[DATA TO USE]
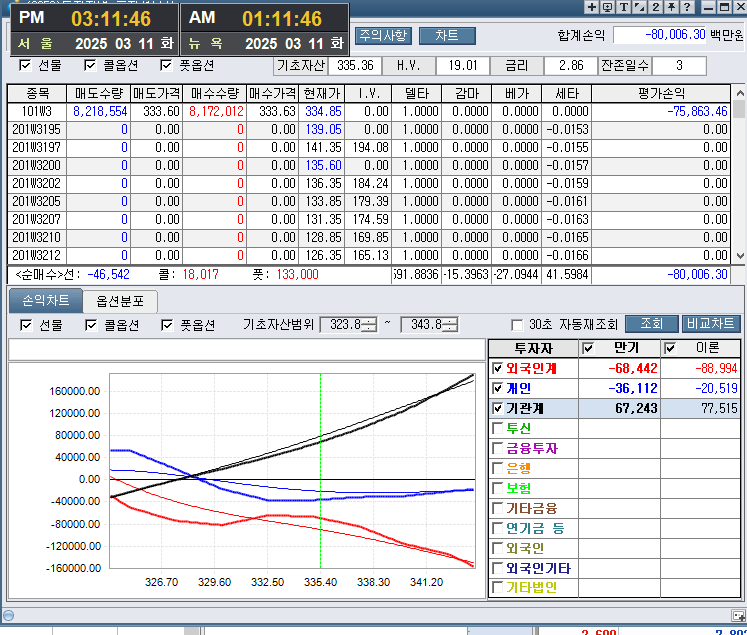Increase the 기초자산범위 lower bound 323.8 spinner
The image size is (747, 635).
click(x=370, y=320)
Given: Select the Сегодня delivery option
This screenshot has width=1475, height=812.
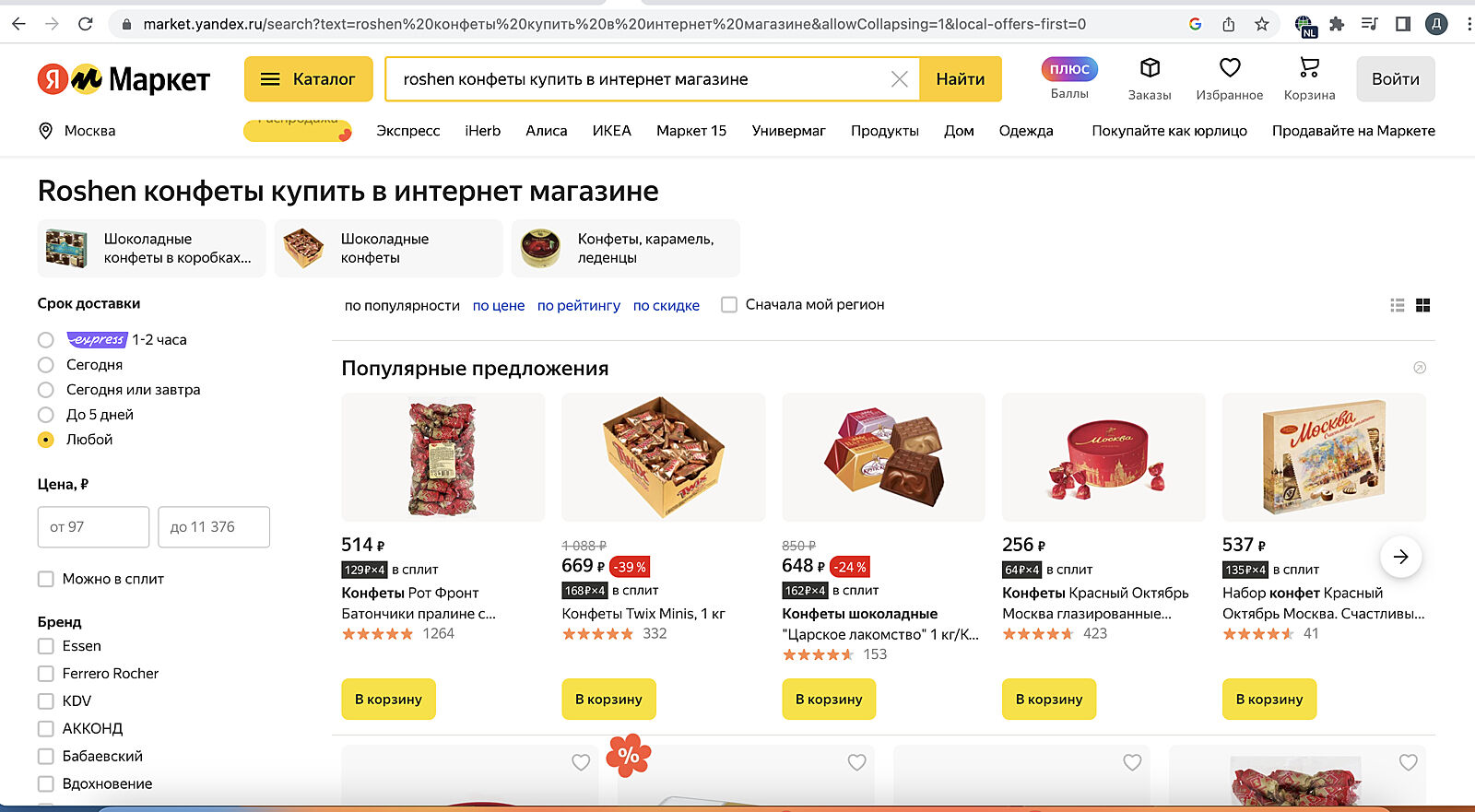Looking at the screenshot, I should [46, 365].
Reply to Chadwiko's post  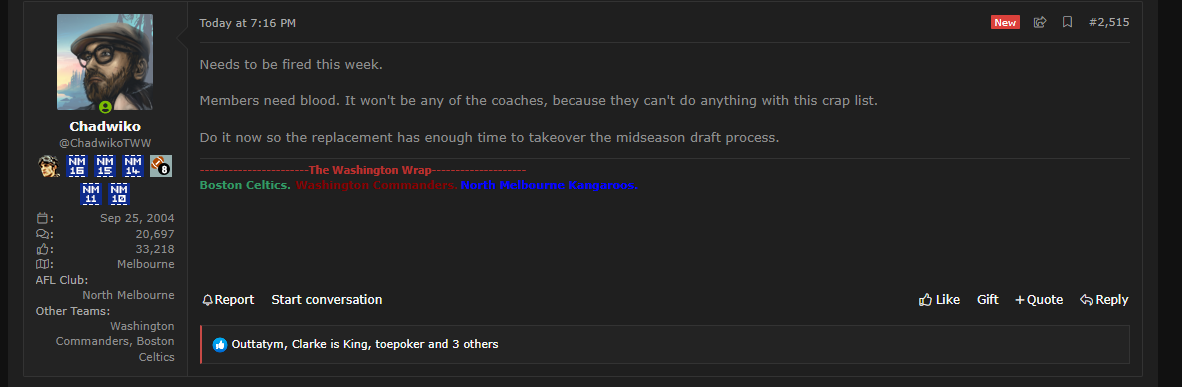point(1104,299)
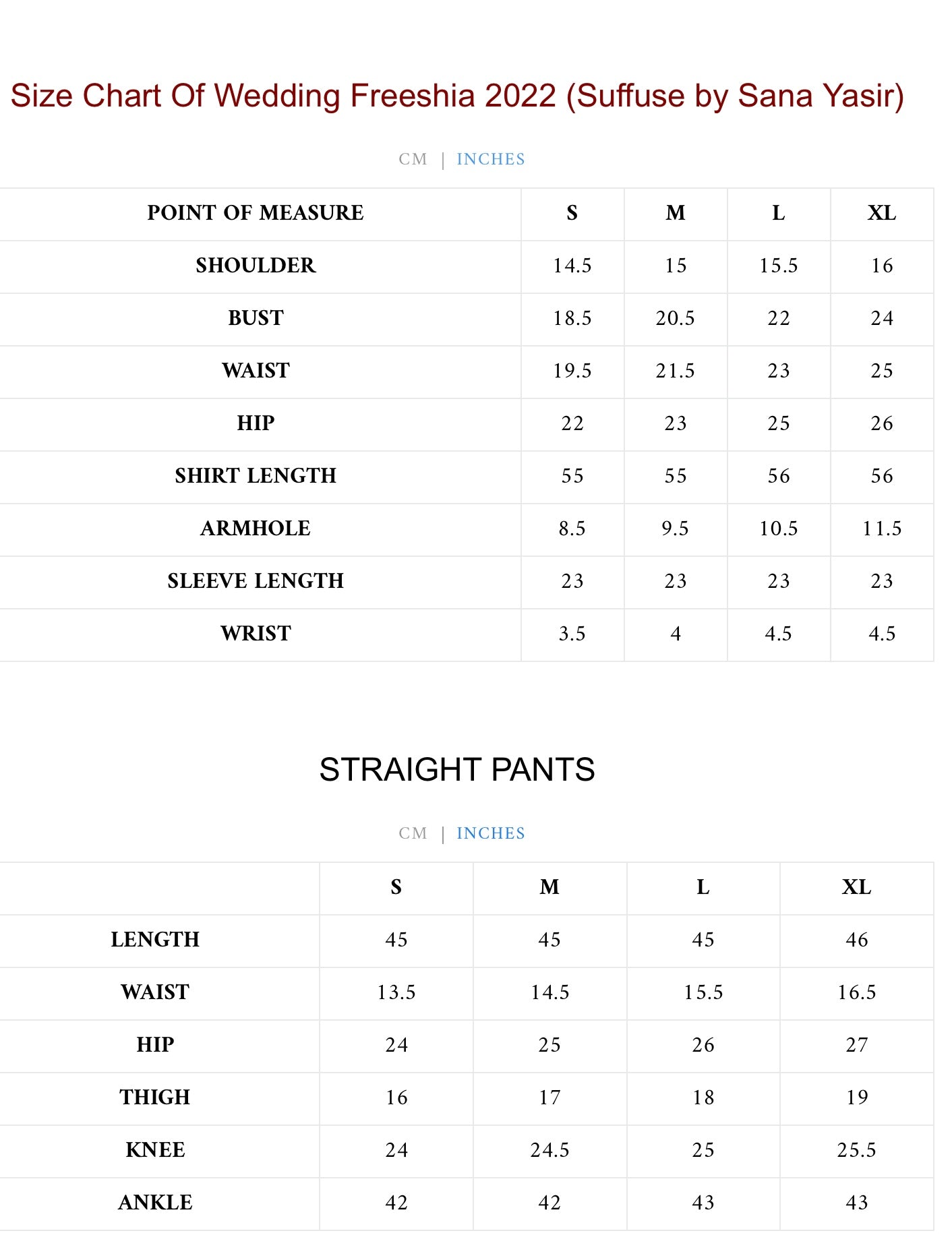Click the 20.5 bust value for size M
This screenshot has height=1260, width=952.
pos(675,318)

[TASK DETAILS]
Transcribe the entries from the beginning up to and including the line that contains "Looking at the", leaving the pictures out of your answer.

[EXERCISE ANSWER]
Increase the 기초자산범위 lower bound 323.8 spinner
The image size is (747, 635).
click(x=370, y=320)
Given: Select the Сегодня delivery option
This screenshot has width=1475, height=812.
Looking at the screenshot, I should [46, 365].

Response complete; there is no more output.